Perhaps such wisdom is needed more than ever?
Let’s find out…
- The hero’s journey starts with the call to adventure
- The need for adventure and meaning
- Gatekeepers at the threshold
- Helpers, guides and mentors
- The unknown world – the first few miles on the Hero’s Journey
- The road of trials
- The dark night of the soul
- The refusal to return
- Bringing back the boon
- Sharing the wisdom
The hero’s journey starts with the call to adventure
Like in all the best books and films, the hero usually starts off living a normal – even humdrum – life. Think Luke Skywalker or Bilbo Baggins. There’s nothing much going on to begin with but then they’re required to do something. Life comes-a-knocking on the door and the adventure begins.
And so it is with every journey we take in our vans, especially the bigger road trips which can be seen as calls to adventure.
It’s as if life itself is urging us to jump in the van, turn the key and get moving. It wants us to learn something, or to experience life in a richer, more meaningful way.
We are required to down tools, jump ship, escape the rat race – or whatever – and do something different. It’s as if there is a yearning coming from deep down inside, compelling us to start the Hero’s Journey even though we don’t know exactly where we’re headed to or where we’ll end up.
For us motorhome hobos, getting in the van is really about freedom. Turning the key and hitting the open road still gives us the same buzz it did from day one. “On the road again,” we’ll often sing when we get moving, Canned Heat’s famous blues song becoming an ear-worm for a couple of miles or so.

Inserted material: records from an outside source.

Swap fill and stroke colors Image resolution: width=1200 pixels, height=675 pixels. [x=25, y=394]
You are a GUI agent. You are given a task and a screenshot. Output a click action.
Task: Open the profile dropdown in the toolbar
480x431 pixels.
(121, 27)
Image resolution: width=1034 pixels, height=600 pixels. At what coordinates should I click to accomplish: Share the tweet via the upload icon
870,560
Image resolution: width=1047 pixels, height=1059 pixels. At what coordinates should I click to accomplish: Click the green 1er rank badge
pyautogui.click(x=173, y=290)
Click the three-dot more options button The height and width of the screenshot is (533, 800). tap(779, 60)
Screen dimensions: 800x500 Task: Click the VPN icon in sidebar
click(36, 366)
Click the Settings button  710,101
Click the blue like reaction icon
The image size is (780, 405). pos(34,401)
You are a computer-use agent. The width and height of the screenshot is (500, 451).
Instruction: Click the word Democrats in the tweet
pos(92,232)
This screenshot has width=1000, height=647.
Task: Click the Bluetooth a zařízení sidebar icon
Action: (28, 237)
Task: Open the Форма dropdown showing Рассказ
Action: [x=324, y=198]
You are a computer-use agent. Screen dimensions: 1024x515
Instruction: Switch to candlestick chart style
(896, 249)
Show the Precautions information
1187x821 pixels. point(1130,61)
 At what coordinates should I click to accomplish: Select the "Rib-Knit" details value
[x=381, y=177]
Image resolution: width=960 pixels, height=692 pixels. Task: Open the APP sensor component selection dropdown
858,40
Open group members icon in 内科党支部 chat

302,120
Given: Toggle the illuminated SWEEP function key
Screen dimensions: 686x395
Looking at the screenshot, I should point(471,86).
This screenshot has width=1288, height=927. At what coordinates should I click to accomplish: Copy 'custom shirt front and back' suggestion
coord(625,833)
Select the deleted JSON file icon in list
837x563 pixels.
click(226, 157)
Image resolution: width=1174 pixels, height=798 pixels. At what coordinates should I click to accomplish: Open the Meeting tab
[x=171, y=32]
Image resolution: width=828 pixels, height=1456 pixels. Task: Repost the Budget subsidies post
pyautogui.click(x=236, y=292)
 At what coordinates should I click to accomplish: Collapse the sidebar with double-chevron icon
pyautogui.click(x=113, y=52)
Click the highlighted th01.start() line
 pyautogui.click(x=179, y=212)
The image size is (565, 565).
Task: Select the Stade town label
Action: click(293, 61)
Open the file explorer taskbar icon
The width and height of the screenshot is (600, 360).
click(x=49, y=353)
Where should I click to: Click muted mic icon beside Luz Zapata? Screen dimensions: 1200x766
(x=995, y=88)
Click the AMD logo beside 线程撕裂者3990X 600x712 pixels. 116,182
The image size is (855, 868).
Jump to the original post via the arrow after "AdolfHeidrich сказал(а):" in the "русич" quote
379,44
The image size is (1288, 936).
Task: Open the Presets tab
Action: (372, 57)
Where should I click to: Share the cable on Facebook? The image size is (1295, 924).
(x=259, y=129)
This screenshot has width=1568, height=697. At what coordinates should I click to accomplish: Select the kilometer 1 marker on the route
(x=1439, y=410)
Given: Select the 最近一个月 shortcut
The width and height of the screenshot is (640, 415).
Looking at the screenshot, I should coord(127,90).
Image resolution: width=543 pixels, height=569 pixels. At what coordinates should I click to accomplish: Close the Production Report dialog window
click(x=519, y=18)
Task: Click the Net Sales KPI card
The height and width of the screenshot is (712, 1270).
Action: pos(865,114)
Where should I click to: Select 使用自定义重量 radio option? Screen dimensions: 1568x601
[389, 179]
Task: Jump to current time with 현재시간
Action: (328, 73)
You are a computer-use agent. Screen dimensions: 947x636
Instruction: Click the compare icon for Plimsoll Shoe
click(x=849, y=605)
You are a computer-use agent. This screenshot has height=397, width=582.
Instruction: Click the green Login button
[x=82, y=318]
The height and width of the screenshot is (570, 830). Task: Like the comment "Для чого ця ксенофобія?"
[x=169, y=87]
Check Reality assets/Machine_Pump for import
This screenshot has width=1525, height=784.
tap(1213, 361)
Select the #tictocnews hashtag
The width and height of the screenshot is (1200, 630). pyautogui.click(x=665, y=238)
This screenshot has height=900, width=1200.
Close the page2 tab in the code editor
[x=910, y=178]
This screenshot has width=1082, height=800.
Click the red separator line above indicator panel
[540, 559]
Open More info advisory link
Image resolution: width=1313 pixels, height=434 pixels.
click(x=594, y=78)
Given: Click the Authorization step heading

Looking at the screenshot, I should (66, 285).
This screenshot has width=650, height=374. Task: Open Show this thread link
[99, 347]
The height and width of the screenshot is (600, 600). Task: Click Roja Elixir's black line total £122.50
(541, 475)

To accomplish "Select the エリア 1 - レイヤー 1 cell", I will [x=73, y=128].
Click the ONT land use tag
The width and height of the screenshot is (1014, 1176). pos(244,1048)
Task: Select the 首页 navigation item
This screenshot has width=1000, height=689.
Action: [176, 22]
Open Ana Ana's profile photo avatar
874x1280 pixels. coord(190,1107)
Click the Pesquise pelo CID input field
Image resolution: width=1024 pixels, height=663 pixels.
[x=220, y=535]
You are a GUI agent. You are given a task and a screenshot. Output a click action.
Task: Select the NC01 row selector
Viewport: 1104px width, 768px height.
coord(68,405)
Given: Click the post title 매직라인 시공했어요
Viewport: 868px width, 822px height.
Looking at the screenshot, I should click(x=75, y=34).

The need for adventure and meaning
‘Adventure before dementia’ is now a well-faded sticker you’ll see on the back of vans – though not ours, because we don’t want to pre-empt anything!
Seriously though, maybe this was another reason that spurred us on; life is to be lived before it’s too late!
The thing is that at some stage in life we all reach a point where we know, deep in our hearts, that we have to do something different. The point where life feels meaningless if it’s lived in the same vein.
So, getting out in the van – to us hobos – is about answering the call to adventure. It’s about finally coming out of the humdrum and starting a new life, richer in meaning.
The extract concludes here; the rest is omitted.